Consigne: Recopiez fidèlement le passage de l'extrait sur Fénelon ci-dessous compris entre « C'est pour le » et « Aventures de Télémaque. », ces deux segments inclus.

Extrait fourni:
+ + +
C'est pour le duc de Bourgogne que Fénelon composa ses œuvres les plus littéraires: d'abord ses Fables, où d'excellentes leçons, où d'indulgents reproches se déguisent, pour plaire davantage, sous de simples et gracieuses fictions; puis les Dialogues, exposition dramatique des réflexions inspirées à l'enfant par l'étude de l'histoire; enfin l'ouvrage le plus connu, le plus populaire de Fénelon, celui qui résume tout son esprit, toutes ses tendances, les Aventures de Télémaque.
+ + +
Matériel fourni:
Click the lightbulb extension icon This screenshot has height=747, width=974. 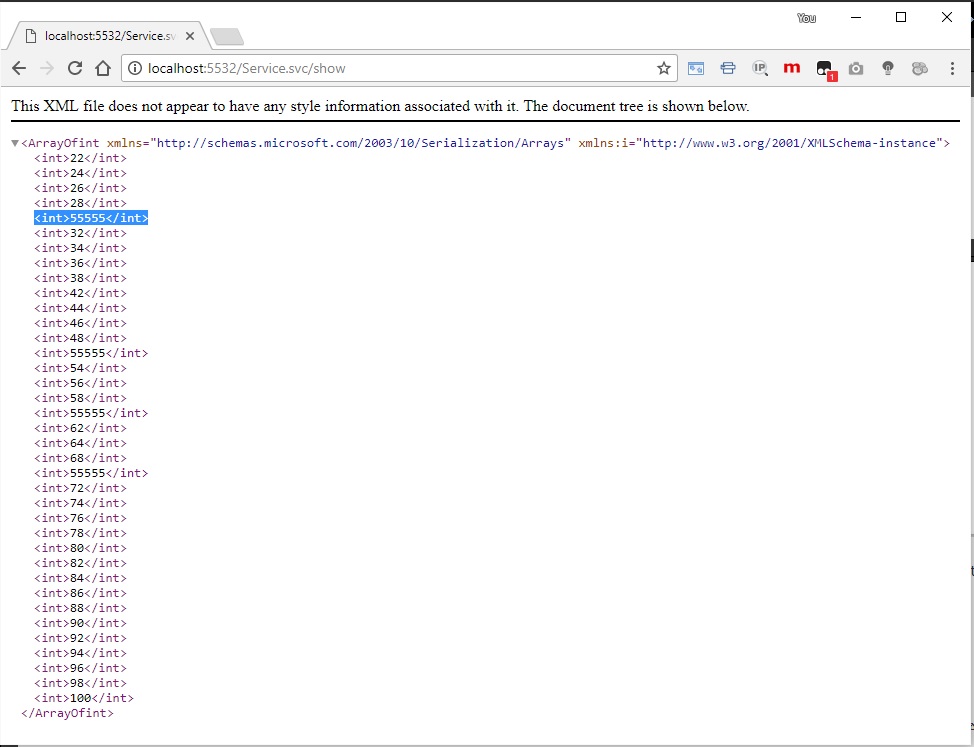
+ + +
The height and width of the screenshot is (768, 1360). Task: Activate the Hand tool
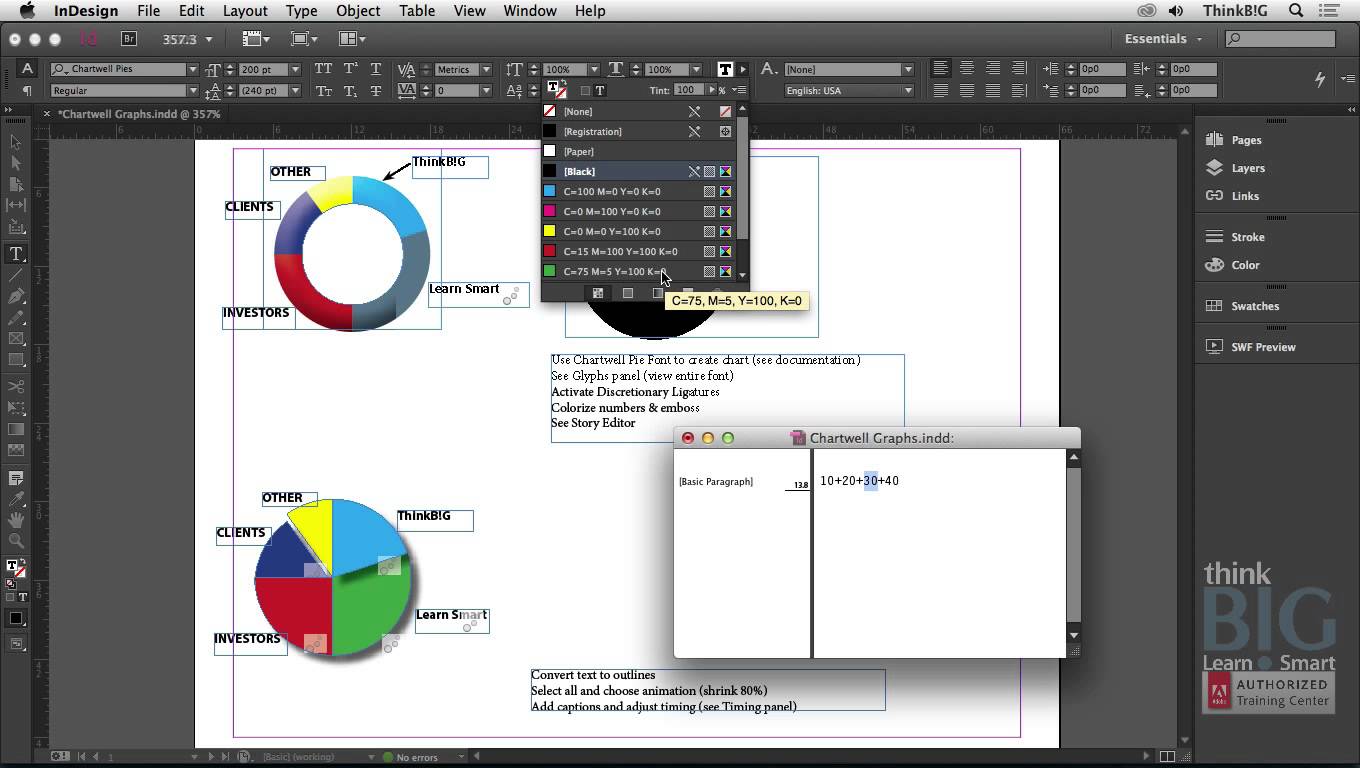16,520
+ + +
Résultat obtenu:
C'est pour le duc de Bourgogne que Fénelon composa ses œuvres les plus littéraires: d'abord ses Fables, où d'excellentes leçons, où d'indulgents reproches se déguisent, pour plaire davantage, sous de simples et gracieuses fictions; puis les Dialogues, exposition dramatique des réflexions inspirées à l'enfant par l'étude de l'histoire; enfin l'ouvrage le plus connu, le plus populaire de Fénelon, celui qui résume tout son esprit, toutes ses tendances, les Aventures de Télémaque.